Quels enseignements tirer de ce sondage ? 

Tout d’abord le fait d’une fréquente relative proximité des réponses, le propos ici étant d’affiner les écarts, qui révèlent des clivages. Celui entre hommes et femmes, ces dernières étant nettement plus sensibles aux inégalités, à commencer par celles qu’elles vivent, mais sans occulter les autres inégalités sociétales. Puis tout aussi criants et dans ces mêmes domaines, les proximités politiques avec une habituelle rupture entre les partis de gauche et LREM, voire avec les autres partis de droite. Plus étonnante, une certaine proximité en termes de mesures entre les cadres, les professions libérales, les bac + 2 d’une part et les ouvriers et les peu diplômés d’autre part.
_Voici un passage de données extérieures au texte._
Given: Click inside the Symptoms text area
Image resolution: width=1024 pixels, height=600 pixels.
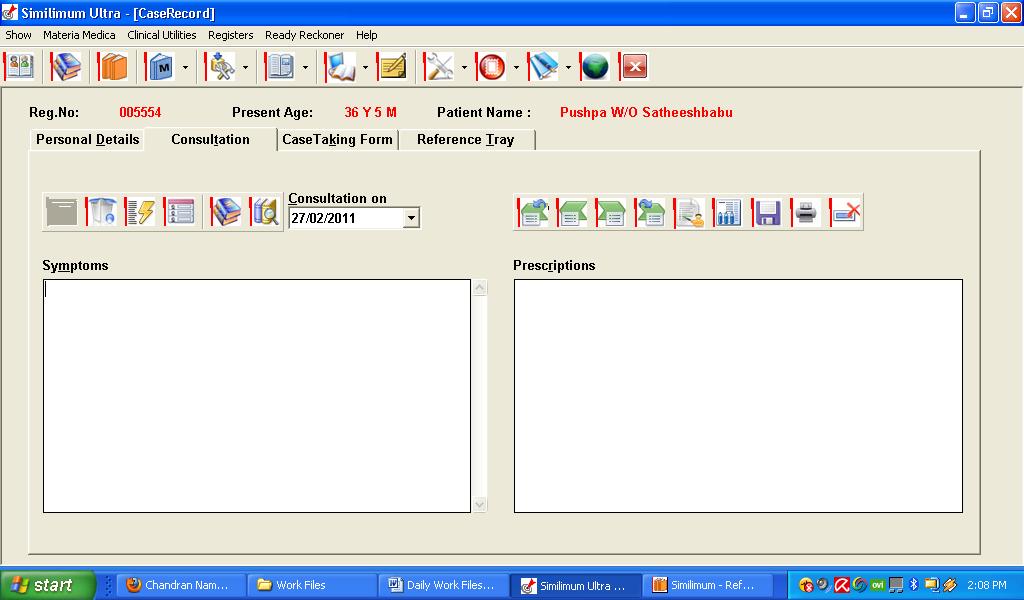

Doit-on voir là chez les cadres et les diplômés du supérieur le « confort » qui éloigne, et par ailleurs l’éloignement de l’implication sociétale pour les moins diplômés, voire une culture ouvrière propre qui repose pour partie sur le patriarcat ?

Venons-en aux répondants, pratiquants ou non d’une religion : les jeunes catholiques pratiquants sont attachés à l’importance de leur religion, à ce qui lui assure une place influente dans la société ; ils paraissent plus éloignés des inégalités, plus attachés à « l’ordre établi » que ne le sont les catholiques non pratiquants, très proches le plus souvent des sans religion, et plus impliqués selon leurs déclarations dans les domaines de la lutte contre les inégalités et le racisme.

André Letowski

André Letowski est expert en entrepreneuriat, particulièrement en direction de l’analyse et de l’accompagnement des petites et moyennes entreprises indépendantes, une activité qu’il poursuit bien que retraité. Il est depuis toujours impliqué dans la recherche et un partage de foi en communautés, doublé d’une écoute de la pluralité des cultures, notamment à travers le voyage.